=== Task directions ===
Swap "GUI agent" for "screen agent" in every item below, leaving everything else unchanged.
_ _ _ _
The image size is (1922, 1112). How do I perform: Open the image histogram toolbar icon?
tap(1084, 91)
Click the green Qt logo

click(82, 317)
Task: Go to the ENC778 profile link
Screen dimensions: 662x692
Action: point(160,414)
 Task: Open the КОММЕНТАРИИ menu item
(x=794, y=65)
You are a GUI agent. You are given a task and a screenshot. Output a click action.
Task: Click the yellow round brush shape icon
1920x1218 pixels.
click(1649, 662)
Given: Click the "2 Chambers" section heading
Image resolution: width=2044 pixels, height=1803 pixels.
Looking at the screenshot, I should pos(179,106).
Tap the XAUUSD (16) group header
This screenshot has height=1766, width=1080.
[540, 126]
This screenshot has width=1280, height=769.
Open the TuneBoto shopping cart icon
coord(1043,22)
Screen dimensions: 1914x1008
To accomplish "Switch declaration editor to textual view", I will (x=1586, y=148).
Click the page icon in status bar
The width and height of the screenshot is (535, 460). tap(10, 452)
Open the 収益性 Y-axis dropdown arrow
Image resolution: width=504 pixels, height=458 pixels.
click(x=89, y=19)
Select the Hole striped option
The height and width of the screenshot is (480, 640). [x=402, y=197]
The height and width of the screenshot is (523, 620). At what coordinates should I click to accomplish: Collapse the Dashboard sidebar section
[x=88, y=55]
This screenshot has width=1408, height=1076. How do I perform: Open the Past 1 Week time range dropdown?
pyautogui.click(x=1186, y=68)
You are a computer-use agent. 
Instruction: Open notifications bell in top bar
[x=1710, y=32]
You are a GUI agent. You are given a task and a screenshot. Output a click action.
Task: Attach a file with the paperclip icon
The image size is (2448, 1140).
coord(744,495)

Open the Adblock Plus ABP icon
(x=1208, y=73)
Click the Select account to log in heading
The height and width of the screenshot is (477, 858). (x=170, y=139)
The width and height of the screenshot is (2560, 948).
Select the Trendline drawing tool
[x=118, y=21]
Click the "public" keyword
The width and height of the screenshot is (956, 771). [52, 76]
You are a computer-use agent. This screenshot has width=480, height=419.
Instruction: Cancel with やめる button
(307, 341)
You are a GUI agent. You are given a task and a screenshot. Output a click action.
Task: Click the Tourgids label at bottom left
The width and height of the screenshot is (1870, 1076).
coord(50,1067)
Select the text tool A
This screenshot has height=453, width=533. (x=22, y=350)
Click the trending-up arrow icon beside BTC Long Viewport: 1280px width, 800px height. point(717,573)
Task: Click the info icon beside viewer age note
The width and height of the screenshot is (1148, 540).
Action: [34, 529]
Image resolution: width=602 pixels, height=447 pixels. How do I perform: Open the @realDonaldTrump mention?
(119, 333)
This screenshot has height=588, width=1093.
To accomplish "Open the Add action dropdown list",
_ _ _ _
=== Final answer ===
The image size is (1922, 1112). How do I perform: Open the image histogram toolbar icon?
tap(1084, 91)
Click the green Qt logo

click(82, 317)
Task: Go to the ENC778 profile link
Screen dimensions: 662x692
Action: point(160,414)
 Task: Open the КОММЕНТАРИИ menu item
(x=794, y=65)
You are a screen agent. You are given a task and a screenshot. Output a click action.
Task: Click the yellow round brush shape icon
1920x1218 pixels.
click(1649, 662)
Given: Click the "2 Chambers" section heading
Image resolution: width=2044 pixels, height=1803 pixels.
Looking at the screenshot, I should pos(179,106).
Tap the XAUUSD (16) group header
This screenshot has height=1766, width=1080.
[540, 126]
This screenshot has width=1280, height=769.
Open the TuneBoto shopping cart icon
coord(1043,22)
Screen dimensions: 1914x1008
To accomplish "Switch declaration editor to textual view", I will (x=1586, y=148).
Click the page icon in status bar
The width and height of the screenshot is (535, 460). tap(10, 452)
Open the 収益性 Y-axis dropdown arrow
Image resolution: width=504 pixels, height=458 pixels.
click(x=89, y=19)
Select the Hole striped option
The height and width of the screenshot is (480, 640). [x=402, y=197]
The height and width of the screenshot is (523, 620). At what coordinates should I click to accomplish: Collapse the Dashboard sidebar section
[x=88, y=55]
This screenshot has width=1408, height=1076. How do I perform: Open the Past 1 Week time range dropdown?
pyautogui.click(x=1186, y=68)
You are a computer-use agent. 
Instruction: Open notifications bell in top bar
[x=1710, y=32]
You are a screen agent. You are given a task and a screenshot. Output a click action.
Task: Attach a file with the paperclip icon
The image size is (2448, 1140).
coord(744,495)

Open the Adblock Plus ABP icon
(x=1208, y=73)
Click the Select account to log in heading
The height and width of the screenshot is (477, 858). (x=170, y=139)
The width and height of the screenshot is (2560, 948).
Select the Trendline drawing tool
[x=118, y=21]
Click the "public" keyword
The width and height of the screenshot is (956, 771). [52, 76]
You are a computer-use agent. This screenshot has width=480, height=419.
Instruction: Cancel with やめる button
(307, 341)
You are a screen agent. You are given a task and a screenshot. Output a click action.
Task: Click the Tourgids label at bottom left
The width and height of the screenshot is (1870, 1076).
coord(50,1067)
Select the text tool A
This screenshot has height=453, width=533. (x=22, y=350)
Click the trending-up arrow icon beside BTC Long Viewport: 1280px width, 800px height. point(717,573)
Task: Click the info icon beside viewer age note
The width and height of the screenshot is (1148, 540).
Action: [34, 529]
Image resolution: width=602 pixels, height=447 pixels. How do I perform: Open the @realDonaldTrump mention?
(119, 333)
This screenshot has height=588, width=1093.
To accomplish "Open the Add action dropdown list",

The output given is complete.